Breathalyzer Test

The vast majority of King County Police Agencies and the Washington State Troopers are utilizing the Preliminary Alcohol Screening Devices or as they are also known – the breathalyzers in order to establish the BAC (Blood Alcohol Content) of a driver right on the spot. PAS device is basically a tiny box, which is being put before the driver’s face and he or she is required to blow as hard as possible. Nevertheless, those field breathalyzers are genuinely challenging to calibrate and may well be triggered by any chemical that is based on methyl and can be found on one’s breath. And individual, who pulled over not long after his or her last drink of alcohol could still have active particles of alcohol in the mouth, so blowing right into the breathalyzers will not do any good. Although the machine may depict the accurate representation of the chemicals on one’s throat as well as his or her mouth, the device may also overstate the real amount of alcohol, which was absorbed straight into the body. Furthermore, seeing how these devices are not meant to be specific to ETOH (Ethyl Alcohol), they may easily be triggered on mints, mouth wash as well as any other chemicals that may occur naturally in one’s system. There are plenty of studies on the matter, which proved that a person with diabetes is going to have an increased level of acetone on his or her breath and it will be registered as alcohol on the breathalyzer.

Furthermore, the Vehicle Code of Washington and namely section 23612 (i) is telling the law enforcement officers to inform the drivers of their right to decline the breathalyzer test on the side of the road. The section reads as follows:

“If the officer decides to use a Preliminary Alcohol Screening test, he shall advise the driver that upon arrest, the obligation to submit to a blood, breath, or urine test is not satisfied by the person submitting to a Preliminary Alcohol Screening test. The Officer shall advise the person of that fact and of the person’s right to refuse to take the preliminary alcohol screening test.”

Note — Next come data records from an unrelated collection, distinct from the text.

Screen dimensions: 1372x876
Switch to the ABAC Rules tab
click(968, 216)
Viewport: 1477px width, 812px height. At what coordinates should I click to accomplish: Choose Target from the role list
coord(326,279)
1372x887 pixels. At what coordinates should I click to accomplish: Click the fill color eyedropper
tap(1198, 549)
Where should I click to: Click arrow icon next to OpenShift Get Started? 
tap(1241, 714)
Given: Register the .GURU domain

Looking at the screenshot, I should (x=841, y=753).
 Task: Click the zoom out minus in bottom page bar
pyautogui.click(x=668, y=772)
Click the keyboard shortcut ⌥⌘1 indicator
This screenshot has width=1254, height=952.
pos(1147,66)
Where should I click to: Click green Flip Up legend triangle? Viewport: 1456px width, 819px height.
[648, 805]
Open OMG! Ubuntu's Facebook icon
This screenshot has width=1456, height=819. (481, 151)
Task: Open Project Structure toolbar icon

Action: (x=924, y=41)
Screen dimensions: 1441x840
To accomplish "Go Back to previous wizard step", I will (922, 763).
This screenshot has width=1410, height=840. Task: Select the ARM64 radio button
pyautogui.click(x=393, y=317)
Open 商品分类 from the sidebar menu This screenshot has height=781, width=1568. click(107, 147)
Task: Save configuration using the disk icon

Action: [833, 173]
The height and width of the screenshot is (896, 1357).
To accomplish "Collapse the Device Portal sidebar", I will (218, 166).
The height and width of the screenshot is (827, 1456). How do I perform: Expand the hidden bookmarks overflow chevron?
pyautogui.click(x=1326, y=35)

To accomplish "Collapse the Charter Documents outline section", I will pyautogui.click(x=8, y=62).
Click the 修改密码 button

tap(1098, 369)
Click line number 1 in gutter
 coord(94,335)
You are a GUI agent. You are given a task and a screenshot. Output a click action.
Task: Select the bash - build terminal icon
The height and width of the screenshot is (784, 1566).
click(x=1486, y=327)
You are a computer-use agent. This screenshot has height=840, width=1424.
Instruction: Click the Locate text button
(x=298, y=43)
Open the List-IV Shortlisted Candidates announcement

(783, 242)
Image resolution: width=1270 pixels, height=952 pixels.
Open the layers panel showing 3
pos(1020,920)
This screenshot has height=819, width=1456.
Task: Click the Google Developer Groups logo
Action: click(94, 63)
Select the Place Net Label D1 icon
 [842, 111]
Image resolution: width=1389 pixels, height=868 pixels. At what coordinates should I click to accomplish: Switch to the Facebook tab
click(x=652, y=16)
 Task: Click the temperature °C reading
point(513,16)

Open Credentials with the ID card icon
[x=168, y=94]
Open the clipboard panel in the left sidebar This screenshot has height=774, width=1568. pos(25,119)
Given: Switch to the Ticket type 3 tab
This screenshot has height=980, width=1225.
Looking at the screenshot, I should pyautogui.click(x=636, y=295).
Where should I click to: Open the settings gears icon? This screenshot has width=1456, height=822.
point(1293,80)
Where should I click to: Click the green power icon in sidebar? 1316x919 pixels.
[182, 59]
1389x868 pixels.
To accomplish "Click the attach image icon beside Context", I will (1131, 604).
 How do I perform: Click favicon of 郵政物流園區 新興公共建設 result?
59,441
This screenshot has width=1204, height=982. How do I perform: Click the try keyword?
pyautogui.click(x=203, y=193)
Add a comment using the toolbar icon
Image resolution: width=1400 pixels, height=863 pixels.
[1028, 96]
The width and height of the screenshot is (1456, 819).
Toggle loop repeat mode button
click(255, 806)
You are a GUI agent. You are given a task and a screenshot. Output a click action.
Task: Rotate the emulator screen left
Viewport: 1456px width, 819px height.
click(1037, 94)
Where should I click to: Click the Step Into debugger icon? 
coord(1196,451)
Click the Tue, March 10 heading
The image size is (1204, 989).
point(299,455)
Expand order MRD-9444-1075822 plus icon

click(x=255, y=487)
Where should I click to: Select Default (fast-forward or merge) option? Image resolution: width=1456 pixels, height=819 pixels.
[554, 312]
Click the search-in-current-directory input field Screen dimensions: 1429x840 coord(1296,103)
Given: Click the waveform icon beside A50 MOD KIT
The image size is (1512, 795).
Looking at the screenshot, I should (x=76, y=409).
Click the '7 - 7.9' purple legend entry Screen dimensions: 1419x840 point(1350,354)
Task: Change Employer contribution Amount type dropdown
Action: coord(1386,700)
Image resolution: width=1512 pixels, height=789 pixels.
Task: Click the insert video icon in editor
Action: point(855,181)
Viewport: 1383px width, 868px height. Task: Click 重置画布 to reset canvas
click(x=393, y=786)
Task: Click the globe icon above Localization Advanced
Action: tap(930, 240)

The message from the Washington Vehicle Code is not really open for interpretations and informs the officers that they need to give the warning first, but in most cases we are looking at evidence, which indicates that the officers are not advising the drivers of this right to decline the test, which could be quite inaccurate indeed.

In order for these field tests to be used in court or during the DOL hearing, the prosecution or the DOL hearing officer will need to establish a certain base, upon which to argue the accuracy of the tests in general. Hence, only a qualified as well as genuinely experienced Seattle DUI lawyer will have what it takes to attack those devices and to keep their results as far from the case as possible.